The artificial intelligence start-up, bought by Google for £400 million ($532 million) in 2014, outlined in a blog post on Thursday how its new technology is able to make computer-generated speech sound more natural, and it performs better than Google's current solution.
"Allowing people to converse with machines is a long-standing dream of human-computer interaction," DeepMind's blog said.
So far, generating speech with computers – known as text-to-speech (TTS) – is based on a process where a large database of speech fragments are recorded from one person and then combined to create a sentence. This makes modifying voices or adding emotion to computer-generated speech difficult.
WaveNet, an artificial intelligence (AI) system developed by Deepmind, is able to take a raw sound in waveform and model any kind of audio using technology called neural networks -- a form of AI that tries to simulate the human brain.
To model waveforms, DeepMind needs to take 16,000 samples per second to generate data. This can then be converted into speech.
DeepMind said that its Chinese and English computer generated language systems are better than Google's.

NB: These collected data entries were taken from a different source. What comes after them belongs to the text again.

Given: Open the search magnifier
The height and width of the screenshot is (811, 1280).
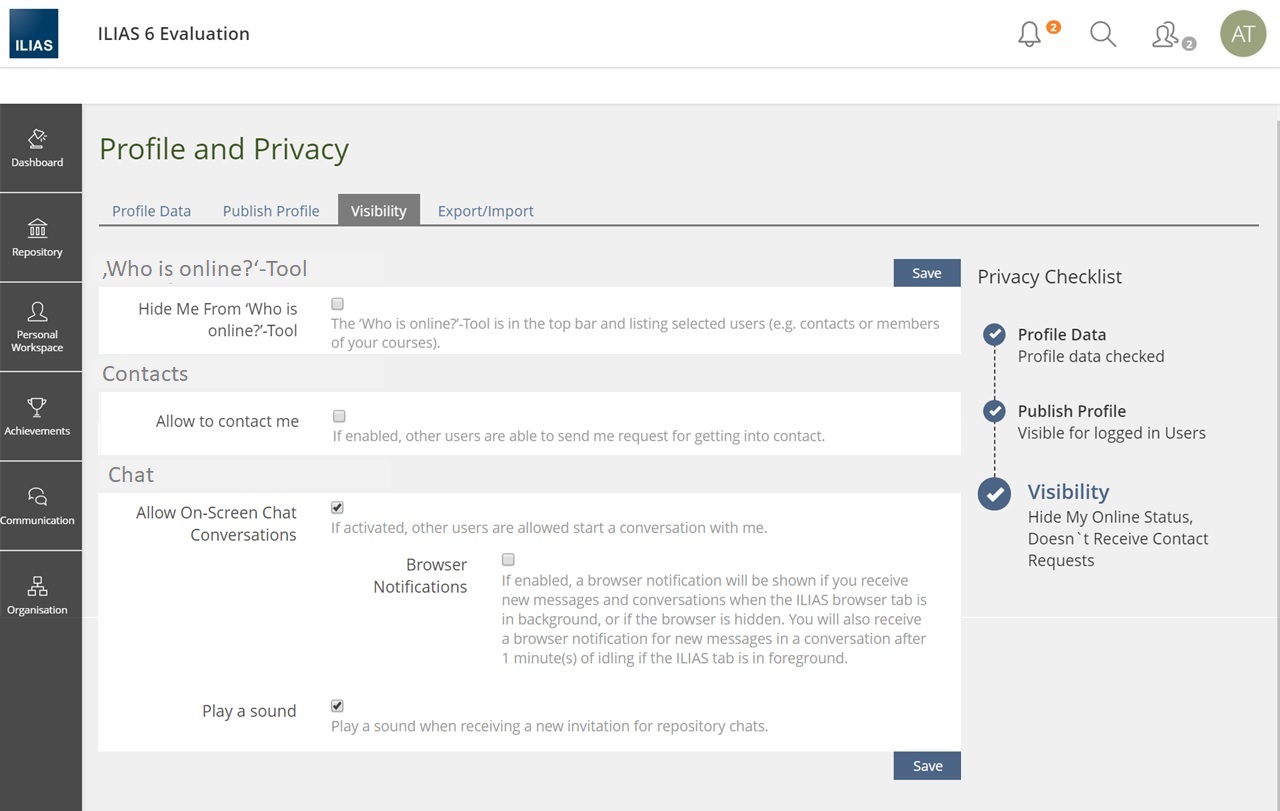Looking at the screenshot, I should click(1103, 34).
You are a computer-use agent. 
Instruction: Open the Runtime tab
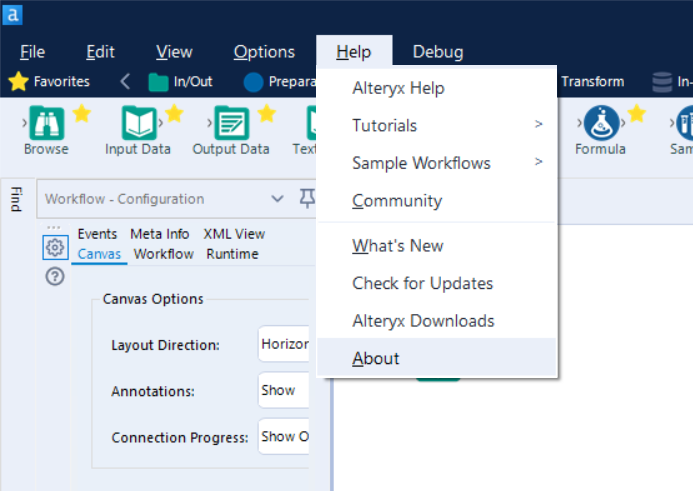(232, 254)
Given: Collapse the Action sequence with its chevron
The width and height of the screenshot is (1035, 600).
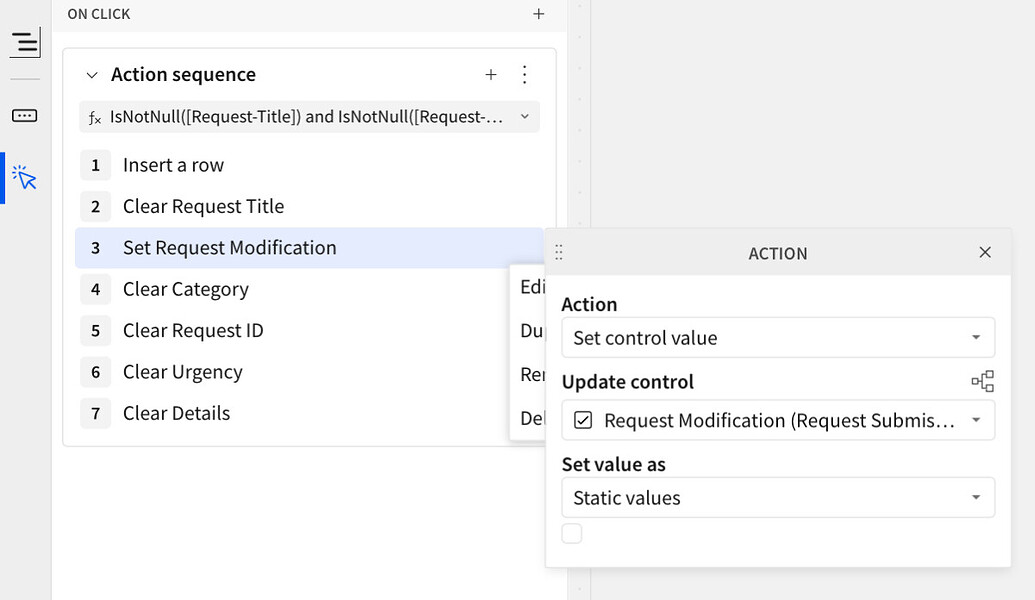Looking at the screenshot, I should tap(91, 74).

"As you can hear from these samples, a single WaveNet is able to learn the characteristics of many different voices, male and female. To make sure it knew which voice to use for any given utterance, we conditioned the network on the identity of the speaker," DeepMind said in a blog.
The company added that it could add additional inputs into its AI model such as emotions or accents to make the speech "even more diverse and interesting".
Text-to-speech is a technology that companies from Apple to Microsoft are interested in as they could be critical in making digital personal assistants such as Siri or Cortana smarter and more human-like.
DeepMind rose to fame earlier this year when it created an AI system to beat a champion Go player.